Cláudio Versiani Paiva, pesquisador da Embrapa Gado de Leite, ressalta que o evento ocorre num momento oportuno, quando o Brasil se encontra numa fase de escassez de mão de obra e encarecimento do valor da terra, dois fatores que irão afetar e definir quem permanecerá na atividade. Conforme ele, as tecnologias emergentes - como a mecanização, a automação e a robótica - substituirão o trabalho manual e deverão melhorar a qualidade de vida de quem vive no campo. Paiva também chama a atenção para um novo conceito que está surgindo, a “pecuária de precisão”, que enxerga o animal individualmente e não mais como um rebanho. A ferramenta, entre outras vantagens, direciona a quantidade de alimento que cada bovino necessita e, assim, permite planejamento do consumo e redução de gastos.

“Estamos entrando numa outra fase, ou seja, vamos deixar o lado operacional para trabalhar a parte gerencial.
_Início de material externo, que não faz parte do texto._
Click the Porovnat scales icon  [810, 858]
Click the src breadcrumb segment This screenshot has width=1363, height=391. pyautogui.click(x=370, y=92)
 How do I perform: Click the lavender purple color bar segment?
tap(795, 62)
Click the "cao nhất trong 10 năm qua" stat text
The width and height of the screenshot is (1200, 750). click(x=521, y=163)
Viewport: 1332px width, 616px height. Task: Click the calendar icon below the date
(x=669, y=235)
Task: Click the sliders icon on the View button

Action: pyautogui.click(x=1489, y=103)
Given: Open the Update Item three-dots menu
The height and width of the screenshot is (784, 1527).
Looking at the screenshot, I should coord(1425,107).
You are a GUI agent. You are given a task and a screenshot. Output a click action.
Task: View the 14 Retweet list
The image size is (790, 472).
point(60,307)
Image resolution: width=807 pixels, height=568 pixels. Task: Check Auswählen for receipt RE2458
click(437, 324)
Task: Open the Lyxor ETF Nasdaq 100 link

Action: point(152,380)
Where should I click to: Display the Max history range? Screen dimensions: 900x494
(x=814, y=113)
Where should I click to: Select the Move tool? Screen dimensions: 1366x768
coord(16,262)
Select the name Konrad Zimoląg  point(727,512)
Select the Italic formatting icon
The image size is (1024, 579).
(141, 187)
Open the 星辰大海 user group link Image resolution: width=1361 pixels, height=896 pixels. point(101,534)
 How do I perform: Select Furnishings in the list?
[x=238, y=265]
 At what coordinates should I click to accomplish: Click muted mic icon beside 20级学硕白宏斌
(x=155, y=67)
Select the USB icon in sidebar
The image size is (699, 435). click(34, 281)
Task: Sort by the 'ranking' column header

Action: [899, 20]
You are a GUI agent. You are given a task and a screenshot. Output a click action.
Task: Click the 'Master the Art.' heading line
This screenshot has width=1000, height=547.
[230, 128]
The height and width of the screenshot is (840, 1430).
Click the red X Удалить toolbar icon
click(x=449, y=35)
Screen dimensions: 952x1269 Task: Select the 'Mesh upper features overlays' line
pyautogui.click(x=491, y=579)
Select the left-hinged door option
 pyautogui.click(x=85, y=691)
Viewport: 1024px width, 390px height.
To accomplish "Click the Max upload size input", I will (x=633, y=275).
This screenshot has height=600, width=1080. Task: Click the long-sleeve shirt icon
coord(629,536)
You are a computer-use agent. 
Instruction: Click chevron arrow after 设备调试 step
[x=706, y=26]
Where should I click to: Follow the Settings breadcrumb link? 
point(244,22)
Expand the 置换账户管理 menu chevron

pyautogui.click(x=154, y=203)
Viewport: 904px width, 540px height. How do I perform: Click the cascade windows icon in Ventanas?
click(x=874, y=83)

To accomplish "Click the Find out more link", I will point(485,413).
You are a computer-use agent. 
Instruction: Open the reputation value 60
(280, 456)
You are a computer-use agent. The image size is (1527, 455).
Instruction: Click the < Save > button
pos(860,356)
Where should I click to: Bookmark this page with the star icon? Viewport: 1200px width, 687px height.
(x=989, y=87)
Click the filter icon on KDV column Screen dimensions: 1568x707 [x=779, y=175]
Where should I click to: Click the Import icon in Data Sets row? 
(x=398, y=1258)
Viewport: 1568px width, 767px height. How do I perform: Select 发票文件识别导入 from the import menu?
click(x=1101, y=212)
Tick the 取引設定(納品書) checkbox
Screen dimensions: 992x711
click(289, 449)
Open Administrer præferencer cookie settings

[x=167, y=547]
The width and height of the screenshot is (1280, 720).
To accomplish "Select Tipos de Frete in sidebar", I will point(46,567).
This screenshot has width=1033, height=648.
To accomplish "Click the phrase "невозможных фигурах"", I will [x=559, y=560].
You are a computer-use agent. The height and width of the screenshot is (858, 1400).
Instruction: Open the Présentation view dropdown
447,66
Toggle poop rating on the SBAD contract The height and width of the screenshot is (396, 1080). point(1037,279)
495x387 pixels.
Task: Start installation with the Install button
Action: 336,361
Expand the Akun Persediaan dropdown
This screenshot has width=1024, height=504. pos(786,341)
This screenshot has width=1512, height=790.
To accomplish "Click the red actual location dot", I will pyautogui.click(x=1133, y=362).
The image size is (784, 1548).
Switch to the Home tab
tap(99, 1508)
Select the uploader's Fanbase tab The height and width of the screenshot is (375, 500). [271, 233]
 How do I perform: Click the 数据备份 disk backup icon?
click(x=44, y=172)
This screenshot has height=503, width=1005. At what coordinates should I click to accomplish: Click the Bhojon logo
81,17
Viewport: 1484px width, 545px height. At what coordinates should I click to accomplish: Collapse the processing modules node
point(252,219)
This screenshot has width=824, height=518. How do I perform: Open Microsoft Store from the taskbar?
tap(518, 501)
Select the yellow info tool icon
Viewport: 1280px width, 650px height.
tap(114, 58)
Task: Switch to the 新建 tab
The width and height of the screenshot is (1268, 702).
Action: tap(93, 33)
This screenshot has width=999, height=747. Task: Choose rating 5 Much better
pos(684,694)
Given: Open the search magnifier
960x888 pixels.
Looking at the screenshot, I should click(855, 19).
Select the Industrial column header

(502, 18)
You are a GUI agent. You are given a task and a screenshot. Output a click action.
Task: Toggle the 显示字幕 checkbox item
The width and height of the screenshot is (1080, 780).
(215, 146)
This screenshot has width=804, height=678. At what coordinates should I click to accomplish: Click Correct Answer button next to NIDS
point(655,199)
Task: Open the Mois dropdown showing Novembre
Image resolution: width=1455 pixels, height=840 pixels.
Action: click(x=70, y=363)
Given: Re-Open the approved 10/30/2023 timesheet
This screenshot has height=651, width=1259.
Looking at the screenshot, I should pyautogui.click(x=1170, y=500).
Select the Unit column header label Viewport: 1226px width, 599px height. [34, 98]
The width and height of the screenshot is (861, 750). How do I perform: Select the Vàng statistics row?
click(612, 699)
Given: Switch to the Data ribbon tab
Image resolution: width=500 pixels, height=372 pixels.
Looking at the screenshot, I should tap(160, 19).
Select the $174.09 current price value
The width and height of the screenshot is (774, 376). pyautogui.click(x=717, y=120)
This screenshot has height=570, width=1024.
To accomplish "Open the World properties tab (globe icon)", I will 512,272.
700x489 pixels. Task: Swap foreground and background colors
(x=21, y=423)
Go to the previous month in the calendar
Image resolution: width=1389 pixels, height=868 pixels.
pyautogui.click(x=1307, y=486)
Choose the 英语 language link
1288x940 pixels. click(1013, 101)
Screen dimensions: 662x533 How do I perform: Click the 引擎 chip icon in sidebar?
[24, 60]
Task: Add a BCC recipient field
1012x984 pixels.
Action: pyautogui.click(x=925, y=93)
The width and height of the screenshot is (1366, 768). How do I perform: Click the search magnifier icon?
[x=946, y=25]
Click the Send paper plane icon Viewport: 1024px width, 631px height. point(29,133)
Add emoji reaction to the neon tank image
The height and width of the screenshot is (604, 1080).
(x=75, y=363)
Temos que pensar que tipo de mão de obra precisaremos e como capacitá-la. Se por um lado as máquinas reduzem as vagas de trabalho, surgem novas oportunidades para quem estiver capacitado. A ideia é gerar aumento de renda e melhorar a qualidade de vida dessas pessoas”, salienta.

Para a pesquisadora do Centro de Conhecimento em Agronegócios (Pensa USP), Fernanda Kesrouani Lemos, a participação de especialistas de vários segmentos da cadeia leiteira oferece múltiplos olhares para dar suporte e direcionar as ações do SENAR. Na visão dela, os maiores desafios são gestão, definição de métodos de controle de qualidade e a relação com a indústria como uma forma de agregação de valor para a cadeia, sempre levando em conta as especificidades regionais, características climáticas e culturais.

“É uma cadeia pulverizada, onde 80% são pequenos produtores que respondem por apenas 20% da produção de leite. A busca pela qualidade é um grande desafio e uma necessidade para o desenvolvimento de novos mercados. O SENAR tem papel fundamental de fomentar e difundir novas práticas para que o produtor possa conhecer e adotá-las”, reconhece.

O consultor da empresa Labor Rural, Christiano Nascif, alerta que o principal problema da bovinocultura de leite no Brasil é a baixa produtividade da mão de obra, o que causa impacto direto nos custos de produção. De acordo com ele, o recomendado seria um funcionário para 35 vacas em lactação, mas o índice brasileiro é bem inferior: um empregado para cada 10 animais.

“A eficiência é muito baixa e isso tem tudo a ver com a sustentabilidade da cadeia. A tendência é menos funcionários no campo. Temos que investir em capacitação, automação e inovações tecnológicas com a ótica de aumento da produtividade”, indica.